I count myself lucky. In the year and a half since I graduated from college I have been without work for only 3 weeks. I had an internship lined up before I left BYU, had applied and taken a test for another internship before I left that one, and had my current internship lined up right after I started my second. With the economy the way it is, and how hard it is for recent grads to get a job, I count myself very lucky.
Well, at the beginning of the year, I realized that I would have to start looking for a job, having exhausted my internship opportunities. So, I started looking for listings for editors, but nothing really seemed to pop up. Finally, in March I heard about a position at the LDS Church Office Building. It is a full-time project position, meaning salary and full benefits, but only lasting for four years. After the year and a half I've had, four years seemed like an eternity! So, I applied, was called in for a test, and had an interview mid-April (which I feel like I totally bombed). I took the take home test, and turned it. That was almost two months ago and I haven't heard anything since, except that they were still interviewing. For some reason, though, I wasn't stressing. I knew my internship was coming to an end, and that I would be jobless, but there was no anxiety about finding a job.
About two weeks ago I was called into my boss's office. She told me that I could very possibly get a contract worker position with the Papers. I could work 40 hours a week, but I'd be working from home, paying my own taxes, and receive no benefits. Having loved my work at the Papers, I said I would love to do it, mostly because it would be work until I could find a job. She said that they would know for sure in a week and sent me on my way. The next week she called me into her office and said that the contract work had fallen through, but a part-time position would probably be opening up. With this position, I would be working in the office, up to 38 hours a week. I said I would love to!
That's when I realized something.
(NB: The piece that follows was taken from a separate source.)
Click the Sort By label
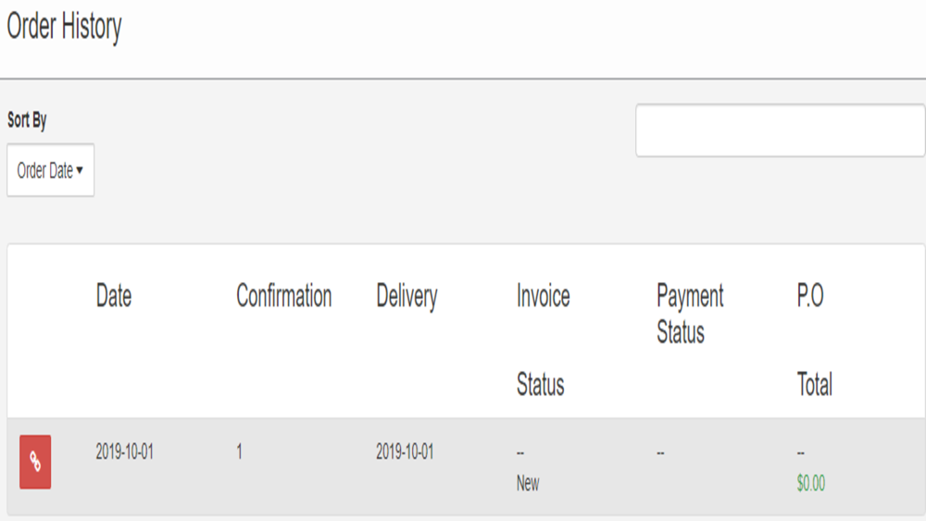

I would much rather work part-time with amazing people, on a project I believe in, then work full-time with great benefits and pay in an awful atmosphere on something I don't believe in. And that's why, this morning, I accepted the part-time position at the Joseph Smith Papers Project! I start half-time (of my part-time) next week to get trained! I'm a little nervous about all the things that I need to learn, and the fact that I'll be in charge of an RA (what on earth will I give him to work on?!), but I've learned how to do jobs before, and I can definitely do it again.
I'm so excited to be able to continue work on such an amazing project, and maybe make a bit of a difference.